Promoters of a fourth of all companies in the study have pledged more than half of their total stake. Most of them haven’t disclosed either the object or the institutions with which shares have been pledged. Shares owned by promoters are pledged either for their personal borrowings or as a collateral with banks and other financial institutions against borrowings by the company. If the value of shares drops significantly, as is the case currently, banks ask for more shares or some other collateral.
If the firm or the promoter fails to furnish the extra amount the lenders can sell the shares in the market.
Some firms, however, say there is not a significant risk of sale of such shares in the market. Consider the case of power firm JP Hydropower where promoters have pledged around 59% of their total 63% in the company. “These pledged shares are only secondary securities. The primary security is the project for which finance is made available,” argues a senior executive of JP Hydropower.
Moreover, these shares are not really linked to market prices and do not trigger margin call, as they are meant to ensure lenders have control over the company in case of a default.

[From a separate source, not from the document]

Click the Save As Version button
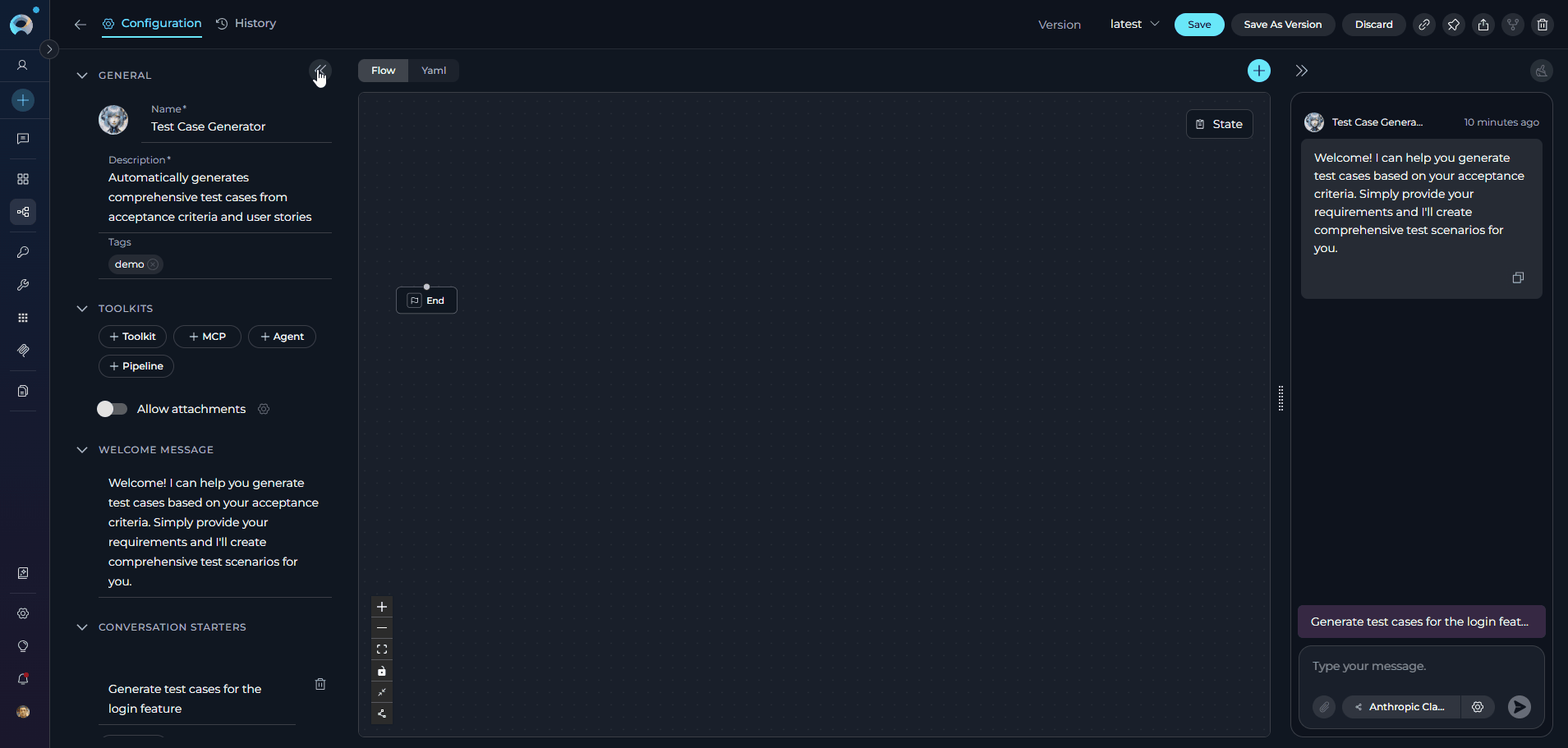The width and height of the screenshot is (1568, 748). pyautogui.click(x=1282, y=25)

JP Hydro shares were pledged before it was listed.
“There is definitely a case for more disclosure, which will bring in more transparency in the way promoters and companies function,” says Indiabulls Financial Services CEO Gagan Banga. Indiabulls is an NBFC with which many promoters have pledged shares.
Mr Haldea says these are early days. “We will learn lessons as we go along. It’s debatable if companies need to disclose the object, name of lenders and even use of funds. But the focus should only be on disclosures that are relevant and useful for investors.”
There are also firms where one of the co-promoters has pledged a large part of his stake. So even though the proportion of pledged shares of the total promoter holding is not significant, if margin calls are triggered, it could see one of the co-promoters losing part control of the company.
One such example is UTV Software in which the original Indian promoter group of the company has pledged 22.7% out of 23.3% held in the company. But the majority stake in the firm is now owned by Walt Disney(59.9%) and as a result, percentage of promoter group holding pledged would not be significant.